To describe the early response to World Health Organization (WHO)-recommended nonnucleoside reverse transcriptase inhibitor (NNRTI)-based first-line highly active antiretroviral therapy (HAART) in HIV-1-infected Kenyan children unexposed to nevirapine. Observational prospective cohort. HIV-1 RNA level, CD4 lymphocyte count, weight for age z score, and height for age z score were measured before the initiation of HAART and every 3 to 6 months thereafter. Children received no nutritional supplements. Sixty-seven HIV-1-infected children were followed for a median of 9 months between August 2004 and November 2005. Forty-seven (70%) used zidovudine, lamivudine (3TC), and an NNRTI (nevirapine or efavirenz), whereas 25% used stavudine (d4T), 3TC, and an NNRTI. Nevirapine was used as the NNRTI by 46 (69%) children, and individual antiretroviral drug formulations were used by 63 (94%), with only 4 (6%) using a fixed-dose combination of d4T, 3TC, and nevirapine (Triomune; Cipla, Mumbai, India).

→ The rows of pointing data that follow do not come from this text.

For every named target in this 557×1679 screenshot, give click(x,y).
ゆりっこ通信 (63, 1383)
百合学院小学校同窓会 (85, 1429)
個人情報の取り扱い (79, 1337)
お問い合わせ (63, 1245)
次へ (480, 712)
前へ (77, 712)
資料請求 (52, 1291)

In 52 children, the median height for age z score and weight for age z score rose from -2.54 to -2.17 (P<0.001) and from -2.30 to -1.67 (P=0.001), respectively, after 6 months of HAART. Hospitalization rates were significantly reduced after 6 months of HAART (17% vs. 58%; P<0.001). The median absolute CD4 count increased from 326 to 536 cells/microL (P<0.001), the median CD4 lymphocyte percentage rose from 5.8% before treatment to 15.4% (P<0.001), and the median viral load fell from 5.9 to 2.2 log10 copies/mL after 6 months of HAART (P<0.001). Among 43 infants, 47% and 67% achieved viral suppression to less than 100 copies/mL and 400 copies/mL, respectively, after 6 months of HAART. Good early clinical and virologic response to NNRTI-based HAART was observed in HIV-1-infected Kenyan children with advanced HIV-1 disease.